• TEXTO DE REFERÊNCIA:

* * *

Parto da hipótese de que não existe conflito entre as professoras e o sistema de ciclos, pelo simples fato de que a inovação foi encarada burocrática e administrativamente. Segundo escrito em relatório no final de 2001 apresentado pela escola pesquisada :


" As nossas escolas , até pouco tempo, eram organizadas por séries. Desta forma,a tendência é apenas trocarmos a nomenclatura para ciclos e continuarmos o mesmo processo".

 

Procuro no desenvolvimento da monografia verificar a hipótese levantada, que é baseada na forma como vivi o processo de adoção dos ciclos nesta mesma escola.

O olhar deste trabalho monográfico moveu-se em direção à alteração de paradigma na Educação (série/ciclos) provocada por alterações Político Pedagógicas na Rede Municipal de Educação de Niterói, realizadas através das intervenções feitas pela Fundação Municipal de Educação na organização das escolas. A abordagem desse trabalho busca analisar as tentativas locais de trabalho com a concepção de educação por ciclos oferecida aos educadores e a forma como esta se relaciona com as concepções dos professores da escola pesquisada e busca entender ou visualizar como esta se dando a apropriação desta mudança pelo coletivo de professores em um lócus específico.

 

Mudanças!!

"A gestação do novo, na história, dá-se, freqüentemente, de modo quase imperceptível para os contemporâneos, já que suas sementes começam a se impor quando ainda o velho é quantitativamente dominante. É exatamente por isso que a "qualidade" do novo pode passar despercebida. Mas a história se caracteriza como uma sucessão ininterrupta de épocas. Essa idéia de movimento e mudança é inerente à evolução da humanidade. É dessa forma que os períodos nascem, amadurecem e morrem". (Milton Santos)

 


As reformas sociais, econômicas e culturais ocorridas no país no último século poderiam apenas com sua enumeração e brevíssima descrição compor um vasto documento, já que inúmeras foram as tentativas no período de minorar os problemas derivados de um sistema econômico capitalista e de uma formação cultural marcada pelo privilégio .

Poderíamos imaginar neste longo documento, um grande espaço destinado às mudanças na área da Educação que, seguindo o gosto brasileiro pelas adaptações, não foram poucas e norteada por "progressistas" ou "conservadores" visavam uma melhoria substancial no cenário educacional, fosse em busca do "desenvolvimentismo nacional" ou em torno da democratização da escola.

* * *

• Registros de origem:
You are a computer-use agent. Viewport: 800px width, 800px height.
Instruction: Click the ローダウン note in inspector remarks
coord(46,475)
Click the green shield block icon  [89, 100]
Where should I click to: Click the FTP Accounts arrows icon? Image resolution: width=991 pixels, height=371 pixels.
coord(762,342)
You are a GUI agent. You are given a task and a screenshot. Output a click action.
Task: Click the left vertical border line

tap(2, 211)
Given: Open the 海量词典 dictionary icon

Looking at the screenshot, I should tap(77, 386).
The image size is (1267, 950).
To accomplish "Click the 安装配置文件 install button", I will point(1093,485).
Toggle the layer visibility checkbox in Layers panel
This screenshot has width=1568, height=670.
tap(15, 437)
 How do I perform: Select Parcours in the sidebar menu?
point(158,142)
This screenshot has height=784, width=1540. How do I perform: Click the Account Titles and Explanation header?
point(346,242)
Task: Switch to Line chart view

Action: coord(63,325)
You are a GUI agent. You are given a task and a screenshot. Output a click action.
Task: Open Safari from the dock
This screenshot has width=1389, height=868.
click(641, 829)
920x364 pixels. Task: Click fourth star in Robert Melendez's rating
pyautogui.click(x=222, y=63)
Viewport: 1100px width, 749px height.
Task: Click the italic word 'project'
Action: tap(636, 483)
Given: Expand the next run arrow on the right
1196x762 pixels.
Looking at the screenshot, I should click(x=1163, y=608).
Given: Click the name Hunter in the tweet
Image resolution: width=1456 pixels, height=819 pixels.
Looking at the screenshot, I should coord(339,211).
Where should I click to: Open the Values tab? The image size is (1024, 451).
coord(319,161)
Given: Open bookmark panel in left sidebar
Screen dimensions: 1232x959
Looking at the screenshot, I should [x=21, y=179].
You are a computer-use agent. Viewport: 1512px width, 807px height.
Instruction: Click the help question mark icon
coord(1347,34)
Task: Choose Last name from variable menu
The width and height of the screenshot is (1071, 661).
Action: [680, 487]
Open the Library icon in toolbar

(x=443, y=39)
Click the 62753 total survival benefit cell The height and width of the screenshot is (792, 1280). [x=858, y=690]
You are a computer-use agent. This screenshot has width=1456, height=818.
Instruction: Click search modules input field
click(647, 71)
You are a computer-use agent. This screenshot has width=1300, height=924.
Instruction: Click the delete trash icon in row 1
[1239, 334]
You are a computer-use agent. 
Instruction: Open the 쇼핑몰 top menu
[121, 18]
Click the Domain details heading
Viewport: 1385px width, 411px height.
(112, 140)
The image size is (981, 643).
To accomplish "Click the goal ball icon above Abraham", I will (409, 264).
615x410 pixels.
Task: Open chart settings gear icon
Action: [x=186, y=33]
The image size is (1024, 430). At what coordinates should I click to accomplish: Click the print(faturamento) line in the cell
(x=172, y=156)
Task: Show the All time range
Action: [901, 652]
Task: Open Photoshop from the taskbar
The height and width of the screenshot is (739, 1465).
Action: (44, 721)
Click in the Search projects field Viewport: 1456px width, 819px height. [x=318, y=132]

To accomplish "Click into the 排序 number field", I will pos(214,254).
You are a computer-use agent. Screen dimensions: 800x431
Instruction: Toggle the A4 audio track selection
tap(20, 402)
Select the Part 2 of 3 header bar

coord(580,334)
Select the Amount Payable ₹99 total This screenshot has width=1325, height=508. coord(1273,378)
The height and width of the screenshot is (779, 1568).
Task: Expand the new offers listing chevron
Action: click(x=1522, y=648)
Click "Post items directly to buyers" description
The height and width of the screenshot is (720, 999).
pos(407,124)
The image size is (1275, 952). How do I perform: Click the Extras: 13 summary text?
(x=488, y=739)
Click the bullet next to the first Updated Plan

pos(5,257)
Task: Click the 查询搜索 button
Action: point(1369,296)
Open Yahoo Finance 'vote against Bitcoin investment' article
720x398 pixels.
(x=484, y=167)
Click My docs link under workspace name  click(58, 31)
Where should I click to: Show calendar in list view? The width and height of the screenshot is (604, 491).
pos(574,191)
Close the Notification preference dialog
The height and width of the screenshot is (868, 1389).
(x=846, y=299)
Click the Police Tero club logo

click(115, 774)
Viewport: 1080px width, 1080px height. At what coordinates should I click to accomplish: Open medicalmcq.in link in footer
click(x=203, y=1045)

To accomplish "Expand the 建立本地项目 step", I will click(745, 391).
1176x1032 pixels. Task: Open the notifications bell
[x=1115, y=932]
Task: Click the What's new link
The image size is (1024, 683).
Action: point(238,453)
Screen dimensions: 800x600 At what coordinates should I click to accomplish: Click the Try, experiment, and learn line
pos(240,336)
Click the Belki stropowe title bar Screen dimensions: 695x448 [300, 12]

* * *

• O QUE FAZER:
Responda às perguntas com base no texto sobre a adoção dos ciclos:
1. Em que época foi apresentado o relatório da escola pesquisada citado no texto?
2. Qual órgão realizou as intervenções na organização das escolas da Rede Municipal de Educação de Niterói?
3. A quem é atribuída a citação que começa com "A gestação do novo, na história"?
Os registros não têm relação com o texto.

• RESOLUÇÃO DO EXERCÍCIO:
1. No final de 2001.
2. A Fundação Municipal de Educação.
3. A Milton Santos.